Hank: I've laid out in detail in almost every article over the last 18 months what my concerns are about America and what my motivations are. In one specific piece from a year agoI laid it out: "Why I write"

Six months later I wrote "Why I write for Salem News" There is no mystery as to my motivations and intent.

Henry Clay Ruark August 7, 2010 10:10 am (Pacific time)

Lady Natalie: Yours forces me to ask that primary question: "What's for dinner tonight, dear ?" In all humility and humor, friend N.

Henry Clay Ruark August 6, 2010 8:24 pm (Pacific time)

Dan: Au contraire, sir, re single and sole "exceptional"...any sports-page in America will show several "exceptional" athletes in any of many major classifications. ("See with own eyes" during visit --part of standing invitation to you...) Also usage of term for many real-estate bargains may help, even though cheapens meaning re "American exceptionalism". IF meant to define sole-state would be written "exceptional Americans", perhaps; but even that ain't necessarily your asserted singling-out sense. Point may seem minor but is at heart of misunderstandings from which you seem still to be fleeing...along with word re any living-visits to U.S. at any time. You ever been here for week, month, year ? Unless/until Toqueville-type stay/over by you long enough for self-surveilliance vs now-evident poor-substitute reporter/summaries seemingly inescapably show/telling of what somebody else has seen here, yours must remain, for me at least, only "compiled from regular sources", Which sure ain't the same thing as "seen by own eyes" and then so reported. If you do come/NOW, can experience current situations via own systematic feelings and surely more sensitive,sensible analysis --avoiding quotes, which only reflect/others... Which is why I refrain from delicious shot at same-stuff re Canada and Britain and "dat ol' debbil de Brit/Empire", for root-report at surely most ruinous of most locations over most full centuries.

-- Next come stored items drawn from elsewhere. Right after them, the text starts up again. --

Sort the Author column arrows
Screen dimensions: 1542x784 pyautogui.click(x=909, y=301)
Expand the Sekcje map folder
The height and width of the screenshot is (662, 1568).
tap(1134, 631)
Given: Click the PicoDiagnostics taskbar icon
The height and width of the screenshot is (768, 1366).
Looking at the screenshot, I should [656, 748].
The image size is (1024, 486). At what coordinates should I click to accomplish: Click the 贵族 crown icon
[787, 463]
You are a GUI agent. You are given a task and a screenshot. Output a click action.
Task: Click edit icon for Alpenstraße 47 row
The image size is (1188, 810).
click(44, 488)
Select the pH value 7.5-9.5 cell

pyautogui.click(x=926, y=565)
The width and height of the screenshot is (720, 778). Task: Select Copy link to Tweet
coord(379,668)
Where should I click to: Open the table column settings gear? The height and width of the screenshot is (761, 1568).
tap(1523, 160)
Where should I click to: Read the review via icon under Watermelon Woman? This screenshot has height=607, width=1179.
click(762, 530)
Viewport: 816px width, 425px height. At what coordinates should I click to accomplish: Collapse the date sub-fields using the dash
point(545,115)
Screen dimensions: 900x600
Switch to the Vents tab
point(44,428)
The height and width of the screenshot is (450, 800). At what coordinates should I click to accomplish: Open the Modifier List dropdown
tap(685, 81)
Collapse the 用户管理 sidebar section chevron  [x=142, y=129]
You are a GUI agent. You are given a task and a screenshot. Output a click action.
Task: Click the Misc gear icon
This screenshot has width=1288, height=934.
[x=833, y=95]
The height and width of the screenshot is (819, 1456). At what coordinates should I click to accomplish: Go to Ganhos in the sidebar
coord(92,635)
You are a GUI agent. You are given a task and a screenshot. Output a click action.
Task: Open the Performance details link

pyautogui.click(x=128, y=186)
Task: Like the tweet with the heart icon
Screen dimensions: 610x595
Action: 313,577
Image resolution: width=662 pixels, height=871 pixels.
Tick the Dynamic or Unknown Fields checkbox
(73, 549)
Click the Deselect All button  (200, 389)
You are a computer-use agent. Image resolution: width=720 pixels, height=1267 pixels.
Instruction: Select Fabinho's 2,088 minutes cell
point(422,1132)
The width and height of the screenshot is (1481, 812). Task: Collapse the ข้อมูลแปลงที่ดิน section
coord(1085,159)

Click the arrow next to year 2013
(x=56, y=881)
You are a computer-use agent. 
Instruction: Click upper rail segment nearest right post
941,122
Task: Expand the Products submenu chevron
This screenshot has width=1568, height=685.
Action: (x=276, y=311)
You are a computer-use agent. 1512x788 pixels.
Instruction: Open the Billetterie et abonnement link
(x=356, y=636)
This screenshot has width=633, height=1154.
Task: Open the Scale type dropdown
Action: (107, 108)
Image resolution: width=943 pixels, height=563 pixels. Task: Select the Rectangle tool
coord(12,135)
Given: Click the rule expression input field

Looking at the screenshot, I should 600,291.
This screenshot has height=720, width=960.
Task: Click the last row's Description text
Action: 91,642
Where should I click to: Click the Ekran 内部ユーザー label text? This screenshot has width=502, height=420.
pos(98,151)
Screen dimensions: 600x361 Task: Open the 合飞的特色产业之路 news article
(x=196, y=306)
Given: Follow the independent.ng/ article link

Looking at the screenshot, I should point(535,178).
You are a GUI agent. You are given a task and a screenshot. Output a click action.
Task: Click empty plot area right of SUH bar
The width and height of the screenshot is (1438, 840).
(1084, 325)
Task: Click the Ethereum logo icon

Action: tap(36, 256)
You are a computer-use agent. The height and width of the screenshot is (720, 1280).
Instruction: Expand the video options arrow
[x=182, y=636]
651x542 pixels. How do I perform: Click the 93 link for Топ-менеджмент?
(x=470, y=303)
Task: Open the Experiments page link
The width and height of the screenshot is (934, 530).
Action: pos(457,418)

Gotta be at least partially true -- or 1776 would NOT be true-blue, with red-and-white, too !!

Ersun Warncke August 6, 2010 6:07 pm (Pacific time)

Excellent piece Daniel. I would add as an adjunct that "welfare" spending in a capitalist society is, according to "rational" economic doctrines, set at an "efficient" level aimed at nothing more than maintaining sufficient social stability to maintain production/consumption and enforce property rights. In a capitalist society individual welfare and wellbeing never enters into the planning calculus.

Henry Clay Ruark August 6, 2010 5:10 pm (Pacific time)

Friend Dan:
Tour-de-force is only name for this one --not only for fully-justified content, but inescapably for erroneous and misleading "conclusion" in closing declaration.

Obviously any further full- disclaimer demands far more reshaping impacts than Pete-shaped head can cluster, muster, master and manage in few moments open currently.

But moretocome, and as most essential fact (from history, if you'll pardon further such reference !) Social Darwinism went the way of other similar wild, windy, witless and war-like "semi-conclusions" long ago.

But dialog is usually damned good fun, and this one is even more promising than last wild ride on discussion dips-and-
With added promise of plenty of participation, particularly from those who have "been there" and thus "know better" --and from those who HAVE NOT "been there" , but think they still know best.

What I hear you saying is that only Americans are exceptional which would force the conclusion that every other nation is "ordinary" by definition. 

Natalie August 6, 2010 4:38 pm (Pacific time)

As they say "women can make 3 things out of nothing: a row, a hairdo, and dinner". We always felt passionate about the first 2; this crisis will make us revive the 3-d one.